# Filing for Divorce



## sandyf (Apr 14, 2009)

Today was just more BS - I can't do this any more. Had an appointment with the paralegal today and filed for divorce. Also found out husband sold all his guns (or so he claims) and changed the beneficiary on his 401k to his mother. Not sure that is even legal, but I think I am in for a bumpy road ahead. We have no assets to fight over, but I can already tell he is going to make this as hard as possible, even if it costs us an arm and a leg.


----------



## Corpuswife (Apr 24, 2009)

You are smart to protect yourself. Obviously, he's had changed his mind about working on things with the account switch and all.

He was just buying time it seems. Yes, he can hide money and all but he'll have to come up with it again during the discovery. 

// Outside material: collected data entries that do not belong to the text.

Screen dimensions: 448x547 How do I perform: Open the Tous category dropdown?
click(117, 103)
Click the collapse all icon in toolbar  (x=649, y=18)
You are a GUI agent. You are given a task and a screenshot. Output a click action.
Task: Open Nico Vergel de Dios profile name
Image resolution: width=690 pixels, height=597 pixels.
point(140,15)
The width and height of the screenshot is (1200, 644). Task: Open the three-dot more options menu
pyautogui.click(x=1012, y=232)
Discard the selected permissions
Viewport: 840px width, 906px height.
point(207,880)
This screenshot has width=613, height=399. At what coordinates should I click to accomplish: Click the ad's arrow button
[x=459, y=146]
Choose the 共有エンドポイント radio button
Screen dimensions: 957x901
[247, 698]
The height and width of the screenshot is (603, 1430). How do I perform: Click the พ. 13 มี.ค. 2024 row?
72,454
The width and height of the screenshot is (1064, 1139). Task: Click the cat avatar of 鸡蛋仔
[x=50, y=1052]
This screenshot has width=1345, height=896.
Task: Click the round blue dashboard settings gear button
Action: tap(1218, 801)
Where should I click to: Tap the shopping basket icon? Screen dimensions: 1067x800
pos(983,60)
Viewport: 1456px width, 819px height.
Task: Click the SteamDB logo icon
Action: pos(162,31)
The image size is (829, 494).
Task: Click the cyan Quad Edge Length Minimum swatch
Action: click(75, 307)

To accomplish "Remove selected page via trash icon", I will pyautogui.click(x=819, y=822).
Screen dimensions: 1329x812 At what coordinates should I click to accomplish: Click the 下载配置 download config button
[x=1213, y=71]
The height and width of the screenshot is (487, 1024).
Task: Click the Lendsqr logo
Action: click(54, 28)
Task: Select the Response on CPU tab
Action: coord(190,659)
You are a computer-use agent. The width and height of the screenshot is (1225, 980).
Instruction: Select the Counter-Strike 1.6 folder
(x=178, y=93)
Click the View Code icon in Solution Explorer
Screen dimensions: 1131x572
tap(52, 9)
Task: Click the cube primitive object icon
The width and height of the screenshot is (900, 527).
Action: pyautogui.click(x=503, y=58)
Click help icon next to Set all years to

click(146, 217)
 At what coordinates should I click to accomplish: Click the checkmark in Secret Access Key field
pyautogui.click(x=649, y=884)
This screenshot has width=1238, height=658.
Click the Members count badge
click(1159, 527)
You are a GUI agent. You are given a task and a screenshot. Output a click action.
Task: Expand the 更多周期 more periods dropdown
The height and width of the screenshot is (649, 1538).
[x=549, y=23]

He's going to protect what he can-but he really can't for the most part unless he has a prenup!


----------



## sandyf (Apr 14, 2009)

He never was really trying to work on things. He never took any real action to fix anything. Asking him to move out did not come out of the blue, things have been bad for a long time and very bad for the past year. He did not come around before I asked him to move out and he did not come around after I asked him to move out.

I think maybe this is what he really wants, because it will be easier for him. Fixing things would be a lot of work. I think down inside he was pushing me on purpose so I would be the one to file - that way he can continue to blame everything on me.

Right now I am just so exhausted I really don't care. He can have whatever he wants from the house. I hope that somebody will convince him that selling the house right now is not the smart thing to do. I am hoping he will see that my offer to let him just walk away is more than generous.

Tomorrow is my biopsy and that needs to be my focus right now. I am sure he won't even remember I am having that done.


----------



## wren (Aug 19, 2009)

Focus on you. Take care of you. Make sure you are protected. He's fooling himself, as are a lot of others, if he thinks divorce will make life easier.
I wish you well!


----------



## Corpuswife (Apr 24, 2009)

I'll say a prayer for you regarding you biopsy. 

When it rains it pours! I know...I also have more than one crisis in my hands.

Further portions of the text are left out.